Tratado de Escazú
Por: Germán Vargas Lleras
Sorprende que mientras el Gobierno no ha presentado ni se preocupa por impulsar la reglamentación de las consultas previas, el presidente Duque se haya comprometido con la ratificación en el Congreso del llamado Tratado de Escazú. Y no de cualquier manera, sino inexplicablemente con mensaje de urgencia.
Con el aplauso de las ONG ambientales, el Presidente dijo que el tratado era el resultado de una gran conversación nacional con todos los sectores. Conversación que, por cierto, no se ha realizado, al menos con los sectores que se verán seriamente afectados, como el de transporte e infraestructura, el minero-energético, el agroindustrial, el turístico y tantos otros en los que se apoya la reactivación de nuestra economía y que ya tienen, motivo consulta y licenciamientos, más de 9.000 proyectos paralizados en el país.
Como toda iniciativa tramposa, el objetivo de Escazú no podía ser otro que el de luchar contra la desigualdad y la discriminación y garantizar los derechos a un ambiente sano y al desarrollo sostenible. Para conseguirlo, se plantean tres compromisos centrales. El acceso a la información, la participación ciudadana en las decisiones y la justicia ambiental.

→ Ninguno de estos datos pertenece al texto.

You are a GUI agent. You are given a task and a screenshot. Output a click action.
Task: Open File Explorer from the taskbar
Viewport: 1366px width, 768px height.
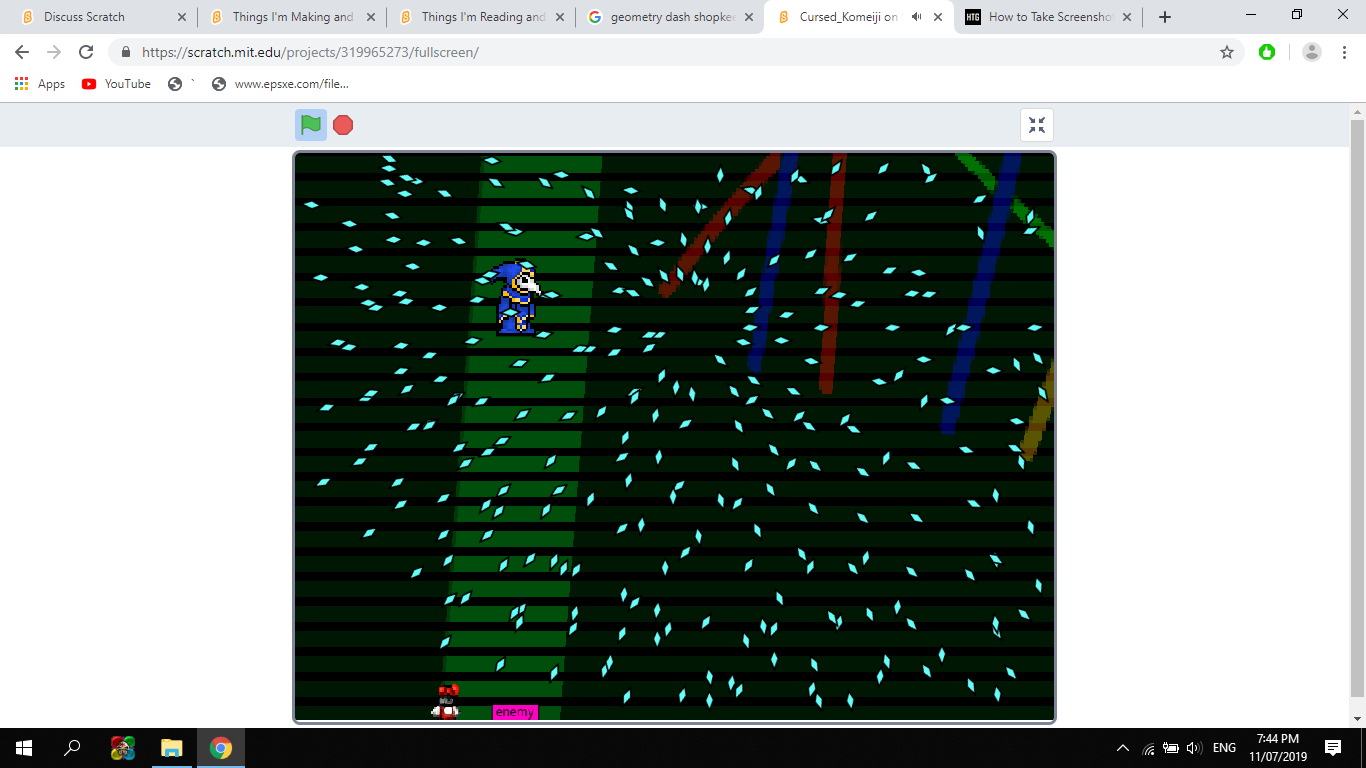pos(172,748)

El tratado es abundante en principios rectores. Entre ellos, el muy polémico de la precaución, con el cual se puede detener cualquier intervención con la mera sospecha de un potencial daño, el también muy controvertido principio precautorio y aquellos de la progresividad, igualdad, buena fe, entre otros, que deberán guiar la interpretación de todo el andamiaje legal siempre en favor de las asociaciones y colectividades.
En materia de acceso a la información desaparece el requisito de la legitimación, con lo cual toda persona, sin demostrar interés, queda facultada para solicitar información en el formato y lengua o dialecto que desee a cualquier entidad pública o empresa privada. No es difícil imaginarse las consecuencias de esta norma que introduce cambios en nuestro derecho de petición vigente.
En cuanto a los procesos de participación de las comunidades, señala que debe ser abierto e inclusivo, respetar los marcos normativos nacionales e internacionales y se autorizan revisiones, reexaminaciones y actualizaciones, lo que introduce niveles de inseguridad jurídica inaceptables para el desarrollador de un proyecto. Y ojo: una gran curiosidad, pues este tratado introduce reformas de las consultas previas, pero en este caso sin haber hecho la respectiva consulta a la consulta, como los propios ambientalistas han exigido. Incorpora en este proceso disposiciones internacionales, con lo cual terminamos renunciando a nuestra soberanía; y, claro, ni una palabra de plazos, costos ni efectos vinculantes.
En el ámbito de la justicia, lo más grave es la inversión en la carga de la prueba y la ‘amplia’ legitimación activa, lo cual faculta a cualquiera a pedir lo que quiera ante una jurisdicción ambiental reformada y que ahora deberá incorporar en sus fallos decisiones internacionales aplicables internamente.
En la elaboración de este tratado, que ya ha sido ratificado por Antigua y Barbuda, Argentina, Bolivia, Ecuador, Nicaragua, Guyana, San Cristóbal y Nieves y San Vicente y las Granadinas, en nada intervino el Gobierno. Valdría la pena estudiar en detalle la negativa del Congreso de Chile, que anticipa la de Brasil, en cuanto a la advertencia de que siendo un tratado ambiental también es un tratado de derechos humanos al cual se aplicará, en nuestro caso, el famoso bloque de constitucionalidad.
Con este tratado se hará imposible cualquier proyecto de desarrollo en el país, aumentará la inseguridad jurídica y se multiplicarán los tiempos y la incertidumbre en los procesos de licenciamiento. Por causa del Tratado se abrirá un paraíso de viajes internacionales y jugosos contratos para los activistas profesionales y las ONG que ahora contarán, además, con un arsenal infinito de recursos para oponerse a todo. Ante ese panorama, no se entiende la insistencia. Por fortuna, cada día son más las voces en el Congreso que se preguntan sobre la conveniencia de ratificar este peligroso instrumento. En buena hora, también a este lobo ya se le vieron las orejas.